> **What needs to be done**:
Among the lines below, restate word for word only those from the line with "The image size is (580, 450)." through the line with "Instruction: Click the green", with both end lines kept.

> **Excerpted data**:
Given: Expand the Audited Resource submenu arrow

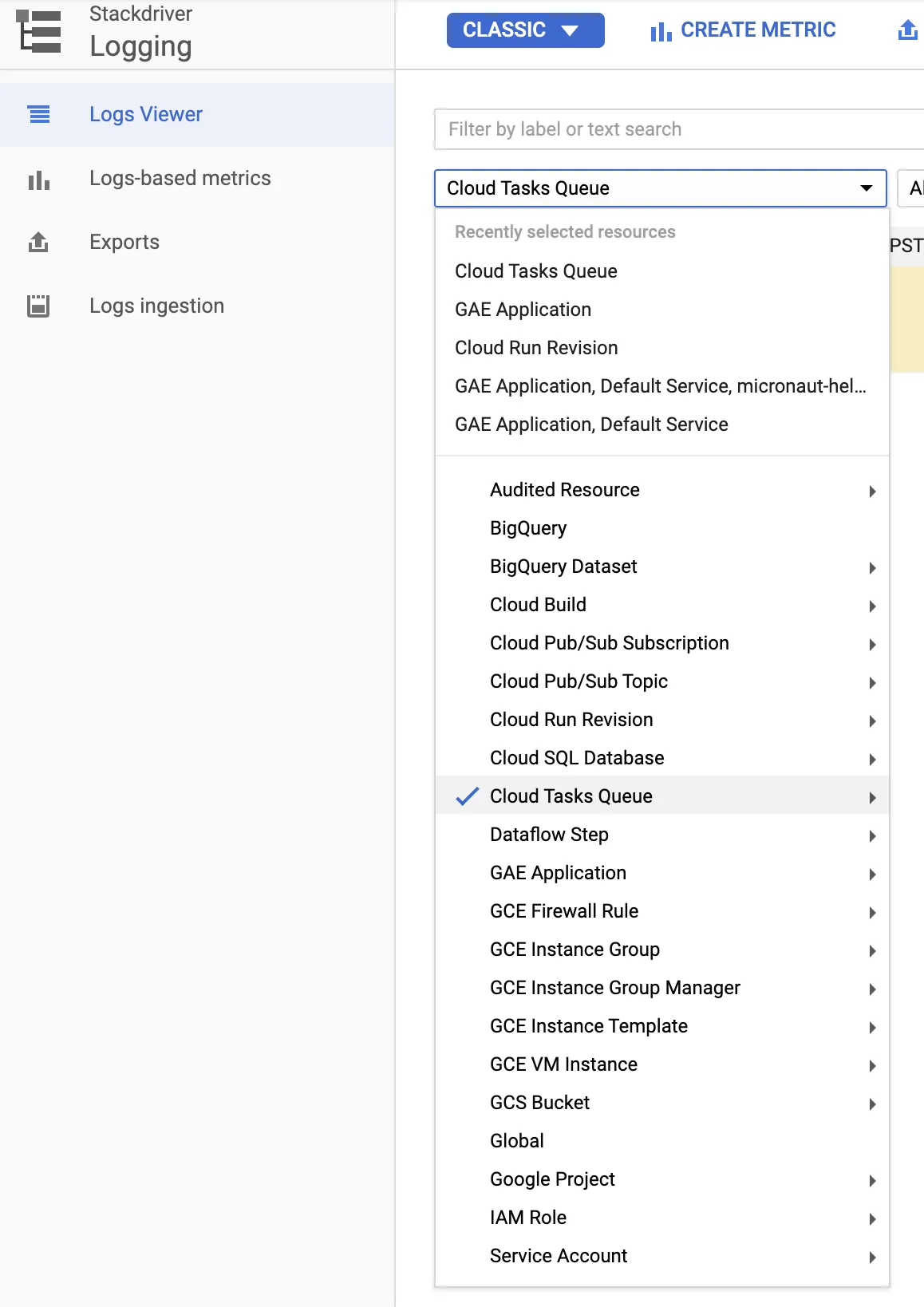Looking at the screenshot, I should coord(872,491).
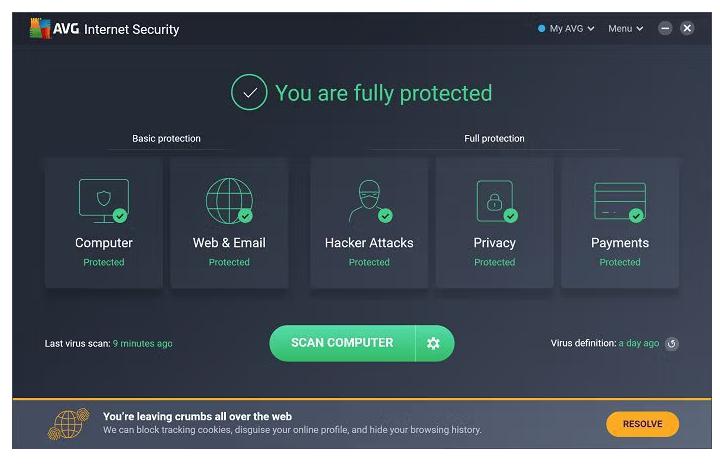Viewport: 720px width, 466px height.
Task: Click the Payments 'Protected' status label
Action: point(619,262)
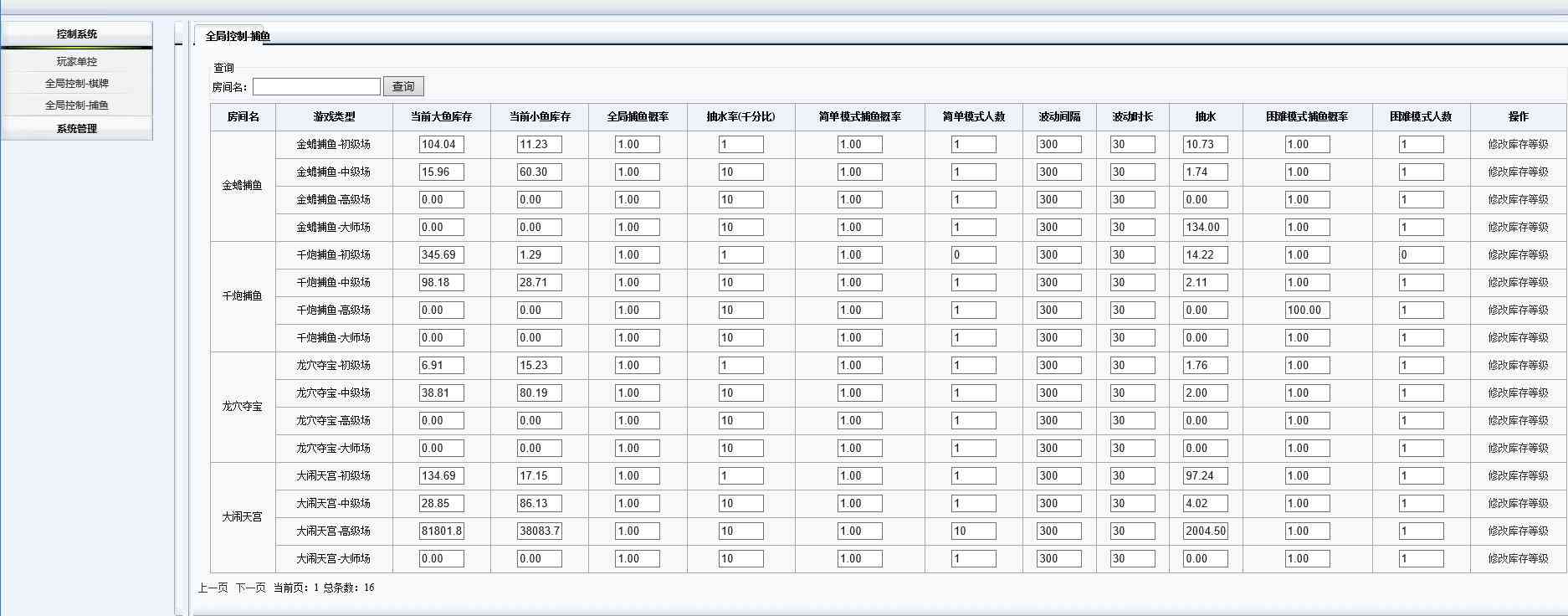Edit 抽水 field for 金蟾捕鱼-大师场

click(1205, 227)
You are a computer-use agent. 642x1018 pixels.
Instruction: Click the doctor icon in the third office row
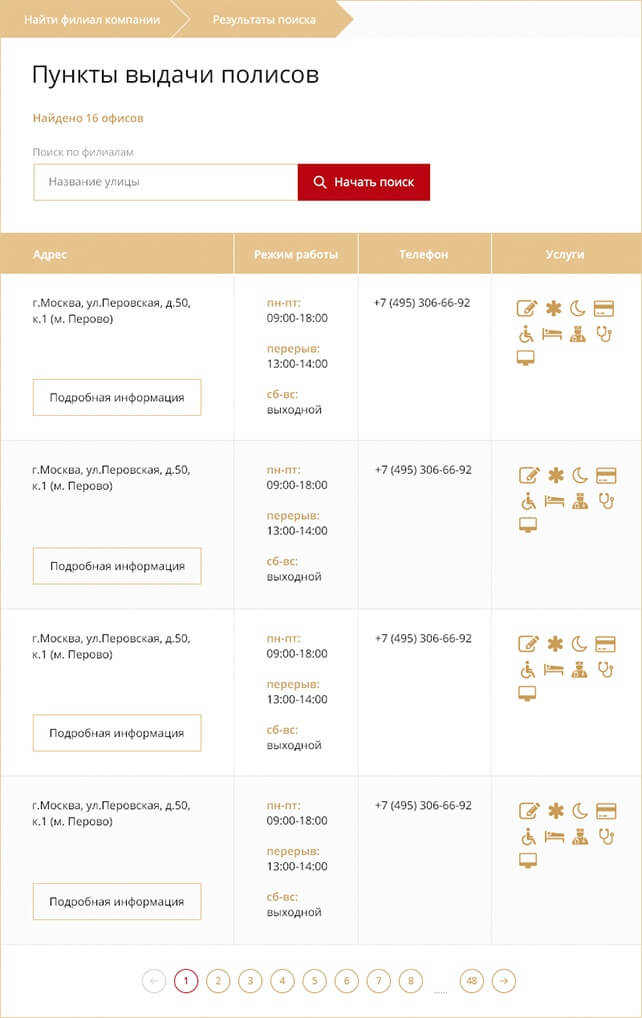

* * *

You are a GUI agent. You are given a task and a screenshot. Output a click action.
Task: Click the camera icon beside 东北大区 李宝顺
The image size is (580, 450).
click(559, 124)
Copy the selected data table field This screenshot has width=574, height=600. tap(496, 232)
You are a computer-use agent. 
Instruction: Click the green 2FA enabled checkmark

---

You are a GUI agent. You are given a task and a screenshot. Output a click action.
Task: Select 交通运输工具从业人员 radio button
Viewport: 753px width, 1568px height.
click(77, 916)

> **Your solution**:
The image size is (580, 450).
click(559, 124)
Copy the selected data table field This screenshot has width=574, height=600. tap(496, 232)
You are a computer-use agent. 
Instruction: Click the green 2FA enabled checkmark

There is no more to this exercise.